- [Texto citado]
......

Lo verdaderamente importante del 27 empieza con ese gesto que le permite recoger el aire único del Paseo de las Delicias. Una calle de la que no se habla lo suficiente y que merece reconocimiento por su amplitud, belleza y los ambientes que recorre. El punto Delicias le permite al 27 entrar derecho en Atocha. Una plaza despejada pero demasiado grande una vez que la estación ya no se abre sobre ella. La fachada de la estación, desde que el tráfico de trenes se mudó doscientos metros hacia el este, es un telón monumental que ni se comunica con la plaza ni le aporta los flujos de viajeros que deberían dar réplica a la fachada del Reina, los hoteles y los bares.

La situación cambia a partir del pico del Ministerio de Agricultura y lo hace con honores. En su lado de levante con Moyano, el Botánico, el Prado, el Ritz, etc. Pero también hay mejoras notables en la acera de poniente gracias a La Caixa y al Thyssen, aunque en ese tramo entre Neptuno y Cibeles la acera se queda pequeña. Sería bueno hacer algo que no perjudicara a Apolo y a ese parque en general tan mal cuidado. El fracaso de los planes del alcalde Gallardón hay que celebrarlo porque destruía en exceso, pero esperemos que algún día Madrid se tenga el cariño necesario para evitar esos momentos desharrapados que se producen en el corazón de una de sus mejores zonas. El 27 es testigo incómodo de la asimetría entre el camino de un lado, cuando sube hacia Neptuno y Cibeles por una amplia calzada  junto a una amplia acera y mejores edificios, y el del otro cuando baja hacia Atocha encajonado. Asimetría que sorprendentemente cambia de lado al cruzar Cibeles. Allí la Casa de América tiene una acera minúscula en la que parece que los autobuses te van a atropellar y se viaja encajonado hasta Colón sin que ni siquiera las amplitudes del Palacio del Marqués de Salamanca ni de la Biblioteca Nacional puedan conseguir que mejore el ambiente. En la otra dirección es el camino de Colón a Cibeles el que tiene aire abundante,  al ir los autobuses por el centro de la calle y no recargar el carril lateral.

......

- [Datos registrados]
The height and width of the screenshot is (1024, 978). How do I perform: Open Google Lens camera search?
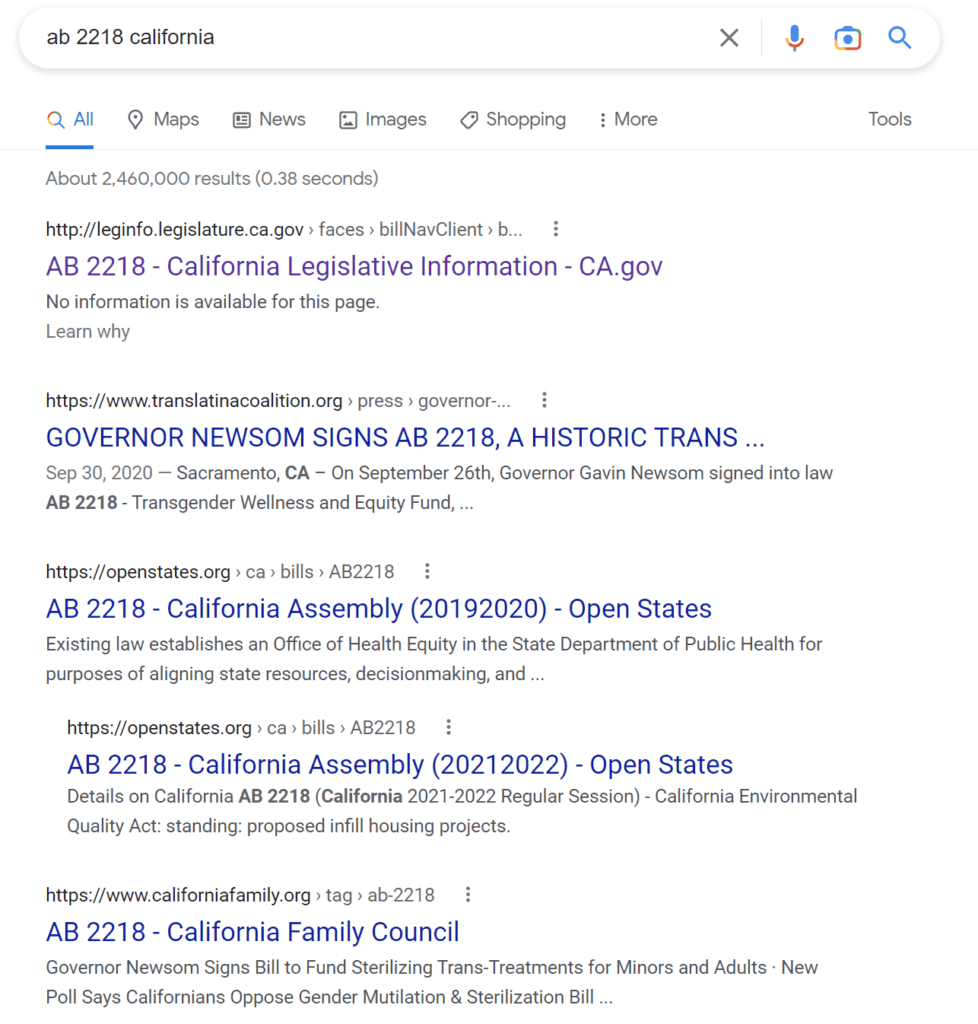[x=847, y=38]
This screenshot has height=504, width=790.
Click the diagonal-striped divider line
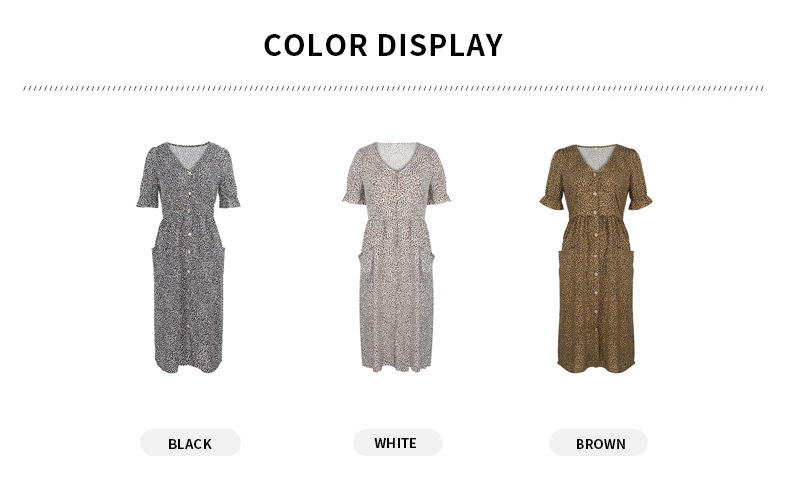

......

- [Consigna A]
Según el texto citado, ¿cuántos metros hacia el este se mudó el tráfico de trenes de la estación de Atocha?
- [Consigna B]
¿Qué lugares nombra el texto citado en el lado de levante a partir del pico del Ministerio de Agricultura?

- [Resultado A]
Doscientos metros.

- [Resultado B]
Moyano, el Botánico, el Prado y el Ritz.